A revisão, publicada na revista médica de referência Lancet, foi divulgada antes da sexta e provavelmente última rodada de negociações entre os países para chegar a um acordo sobre um tratado global juridicamente vinculativo sobre plásticos para enfrentar a crise. As negociações têm sido marcadas por um profundo desacordo entre mais de 100 países que apoiam um teto para a produção de plástico e petroestados, como a Arábia Saudita, que se opõem à proposta. O jornal The Guardian revelou recentemente como petroestados e lobistas da indústria do plástico estão atrapalhando as negociações.
“Sabemos muito sobre a extensão e a gravidade dos impactos da poluição plástica na saúde e no meio ambiente”, afirmou o Prof. Philip Landrigan, pediatra e epidemiologista do Boston College, nos EUA, e principal autor do novo relatório. Ele afirmou ser fundamental que o tratado sobre plásticos inclua medidas para proteger a saúde humana e planetária.
“Os impactos recaem mais fortemente sobre as populações vulneráveis, especialmente bebês e crianças”, disse ele. “Eles resultam em enormes custos econômicos para a sociedade. Cabe a nós agir em resposta.”
Petroestados e a indústria do plástico argumentam que o foco deveria ser a reciclagem do plástico, e não a redução da produção. Mas, ao contrário do papel, vidro, aço e alumínio, plásticos quimicamente complexos não podem ser facilmente reciclados. O relatório afirma: “Agora está claro que o mundo não pode reciclar para sair da crise da poluição plástica.”
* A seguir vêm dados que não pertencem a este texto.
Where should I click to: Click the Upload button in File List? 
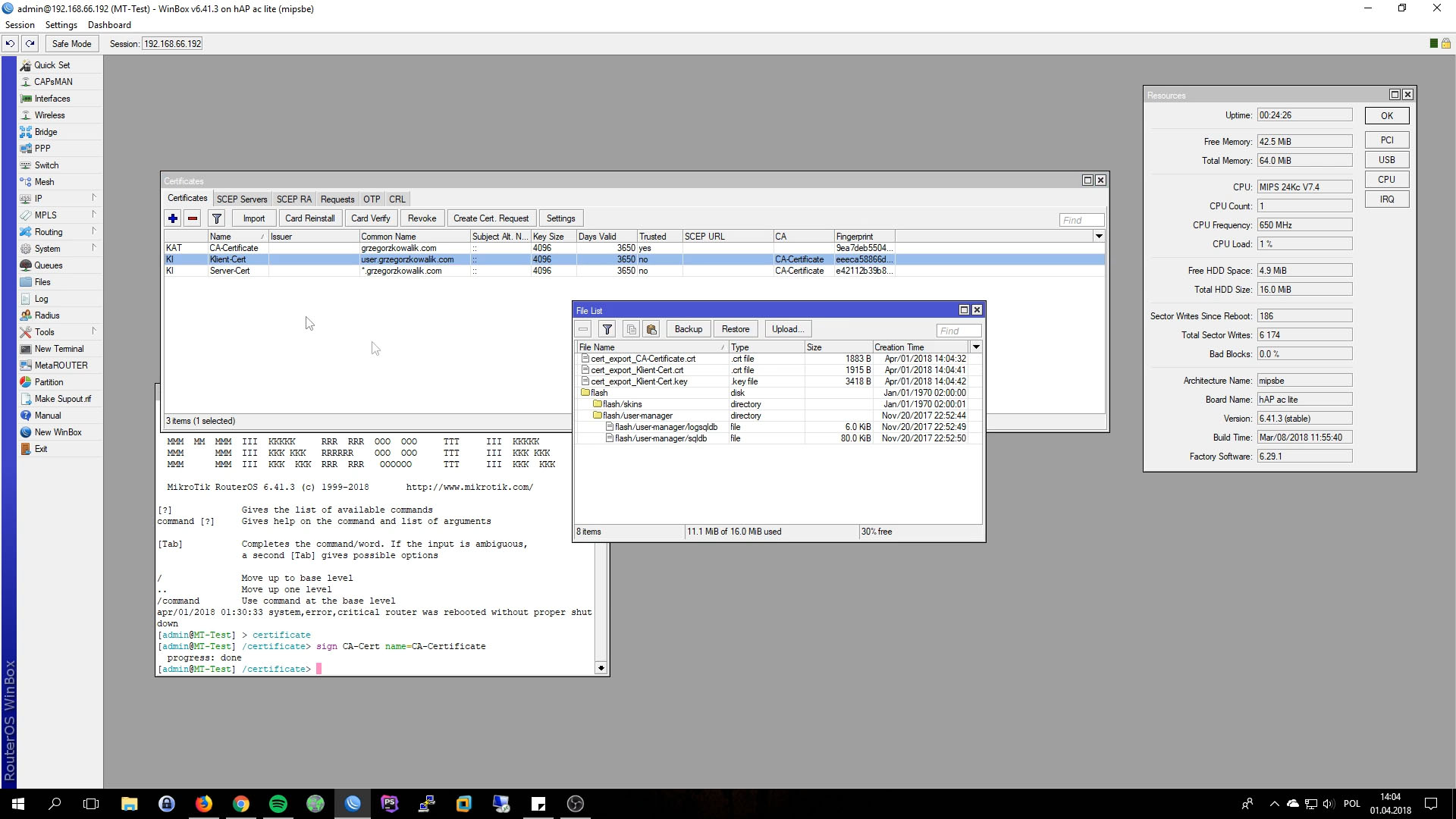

Mais de 98% dos plásticos são feitos de petróleo fóssil, gás e carvão. O processo de produção com alto consumo de energia impulsiona a crise climática, liberando o equivalente a 2 bilhões de toneladas de CO2 por ano – mais do que as emissões da Rússia, o quarto maior poluidor do mundo. A produção de plástico também polui o ar, enquanto mais da metade dos resíduos plásticos não gerenciados são queimados a céu aberto, aumentando ainda mais a poluição do ar, observou o relatório.
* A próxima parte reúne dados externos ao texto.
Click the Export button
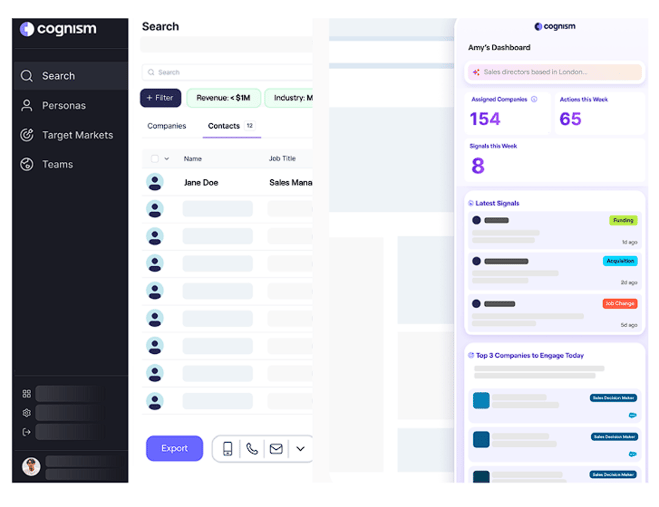659x507 pixels. point(174,448)
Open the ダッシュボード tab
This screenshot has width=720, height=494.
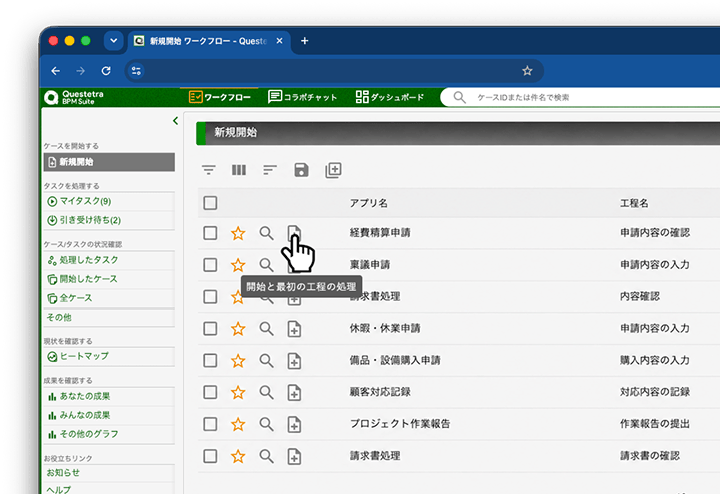[x=389, y=97]
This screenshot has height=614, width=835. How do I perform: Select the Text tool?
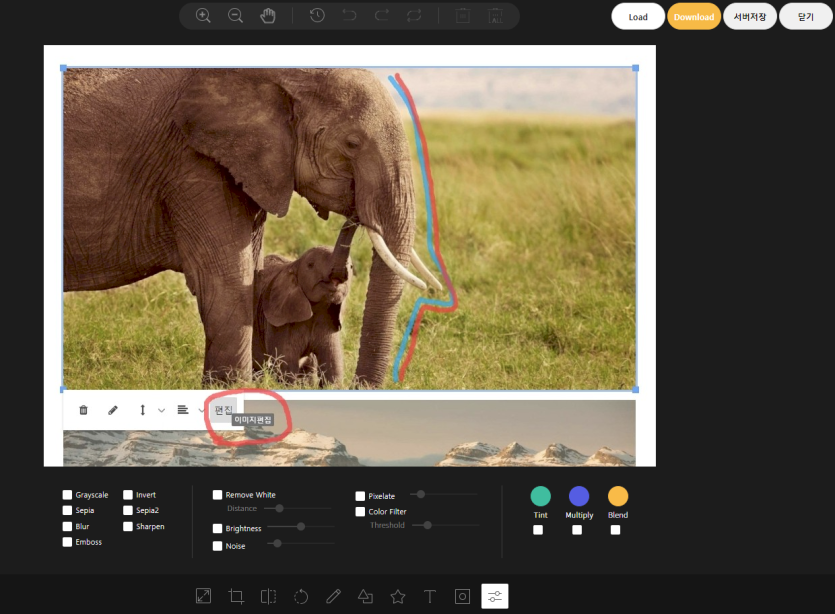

Mais de 16.000 produtos químicos são usados em plásticos, incluindo cargas, corantes, retardantes de chama e estabilizantes. Muitos produtos químicos plásticos foram associados a efeitos na saúde em todas as fases da vida humana, segundo o relatório, mas havia falta de transparência sobre quais produtos químicos estavam presentes nos plásticos.
A análise descobriu que fetos, bebês e crianças pequenas eram altamente suscetíveis aos danos associados aos plásticos, com exposição associada a maiores riscos de aborto espontâneo, parto prematuro e natimorto, defeitos congênitos, crescimento pulmonar prejudicado, câncer infantil e problemas de fertilidade mais tarde na vida.
Os resíduos plásticos frequentemente se decompõem em micro e nanoplásticos, que entram no corpo humano através da água, dos alimentos e da respiração. As partículas foram encontradas no sangue, no cérebro, no leite materno, na placenta, no sêmen e na medula óssea. Seu impacto na saúde humana ainda é amplamente desconhecido, mas elas têm sido associadas a derrames e ataques cardíacos, e os pesquisadores afirmam que uma abordagem preventiva é necessária.
O plástico é frequentemente visto como um material barato, mas os cientistas argumentam que ele é caro quando se inclui o custo dos danos à saúde. Uma estimativa dos danos à saúde causados por apenas três produtos químicos plásticos – PBDE, BPA e DEHP – em 38 países foi de US$ 1,5 trilhão por ano.
A nova análise é o início de uma série de relatórios que monitorarão regularmente o impacto dos plásticos. Margaret Spring, advogada sênior e uma das coautoras do relatório, afirmou: “Os relatórios oferecerão aos tomadores de decisão em todo o mundo uma fonte de dados robusta e independente para subsidiar o desenvolvimento de políticas eficazes para lidar com a poluição plástica em todos os níveis.”